Page excerpt
After reading Buddas post, I too forgot about my Pignose amp.

Now that's a cool little noodling amp.


----------



## Electraglide (Jan 24, 2010)

Most of the time it's old tube. If I play solid state it could be the Bloc 80, one of the two Garnet stencil amps or lately the Roland Micro Cube. It's a fun little amp to fool around on sometimes. The other little solid state amps usually just sit.


----------



## Fuzzy Picklez (Apr 20, 2011)

The one on the left is a 30 watt 60s Bogen Challenger PA.
Probably my favourite amp ever. It has the saggiest, fuzziest sound ever.


----------



## Mooh (Mar 7, 2007)

Don't know why I forgot in my earlier post. I like the new Traynor Quarterhorse through whatever cab is handy.

Peace, Mooh.


----------



## Jim DaddyO (Mar 20, 2009)

The only amp I have is a G-DEC 3 , 15 watt. I usually play it with the headphones on, hooked up to the laptop. But, I rarely pickup the electric anymore.


----------



## marcos (Jan 13, 2009)

Yamaha Fifty 112 for me. Great amps and built like tanks from the late 70's.I have owned all the models in those years and none of them have ever let me down. Also have a real nice little Fender Champion 110 to practice.


----------



## zontar (Oct 25, 2007)

I bought this one years ago, and chose it over tube amps.
It got some sneers and doubts when I showed up to jam with it, but after jamming a lot of guitar players wanted to try it.
And it wasn't due to my fantastic playing--it was my sound--which included a Boss DS-1, which also gets sneers.

Not for everybody--but I sure like it...

(Okay--for some reason I can't post an image--I click on okay after entering the image location and nothing--but it's a Roland JC-60)


----------



## BEMUSofNrthAmra (Jun 9, 2012)

I currently have 2 Fender Frontman 15G amps. One is going to be repaired soon. I use them as my bedroom practice amps.

I am thinking about getting something a bit bigger and better though.


----------



## Steve Adams (Dec 31, 2009)

I'm looking at a couple of Ss amps now. A tech 21 trademark 60, a prichet of some sort and a blues cube. All can be had for reasonable prices used. Love the fact that SS amps don't hold their value as they are not "cool". They work for me.

Sent from my ARCHOS 80G9 using Tapatalk 2


----------



## david henman (Feb 3, 2006)

...the tech 21 trademark 60 is one of the best-sounding amps i have played through, regardless of pedigree.

Source excerpt
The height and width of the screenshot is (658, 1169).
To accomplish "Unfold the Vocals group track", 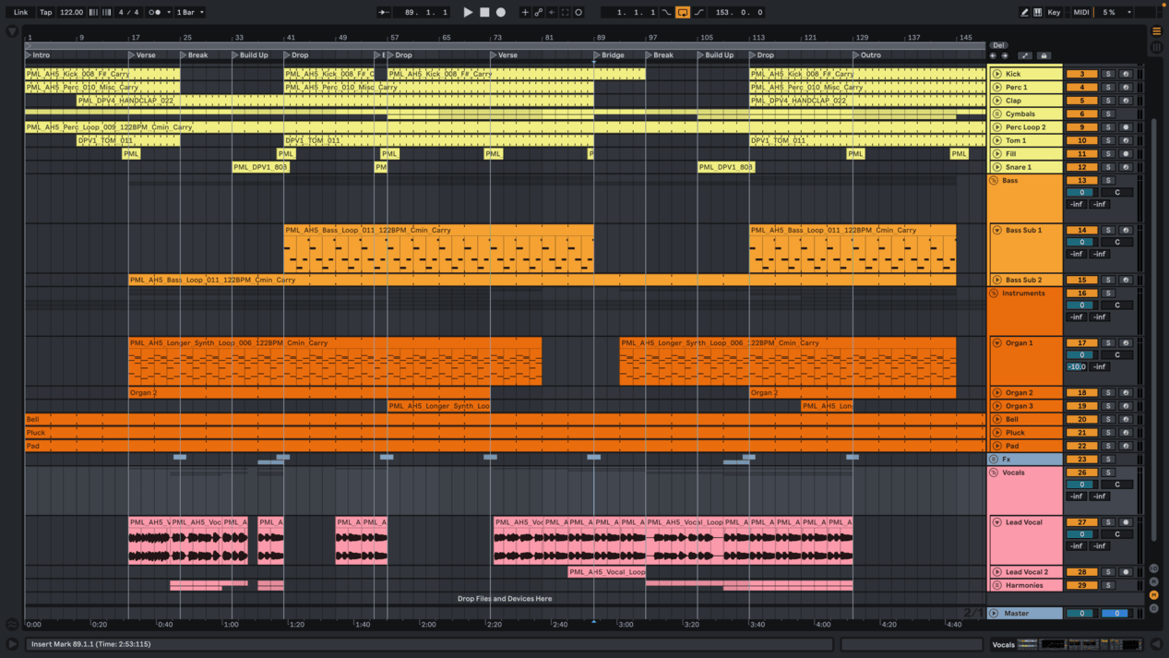I will 994,473.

Given task A
In the amp thread:
(i) How many watts is the Bogen Challenger PA?
(ii) What amp does zontar say he chose over tube amps?
(iii) How many Fender Frontman 15G amps does BEMUSofNrthAmra have?
Mark each answer (i), (ii), (iii) to match.
Given task B
Edit the amp thread from "## Electraglide (Jan" up to and including "Bogen Challenger PA.", putting "mess around" in place of "fool around".

Correct response A
(i) 30 watts
(ii) A Roland JC-60
(iii) Two

Correct response B
## Electraglide (Jan 24, 2010)

Most of the time it's old tube. If I play solid state it could be the Bloc 80, one of the two Garnet stencil amps or lately the Roland Micro Cube. It's a fun little amp to mess around on sometimes. The other little solid state amps usually just sit.


----------



## Fuzzy Picklez (Apr 20, 2011)

The one on the left is a 30 watt 60s Bogen Challenger PA.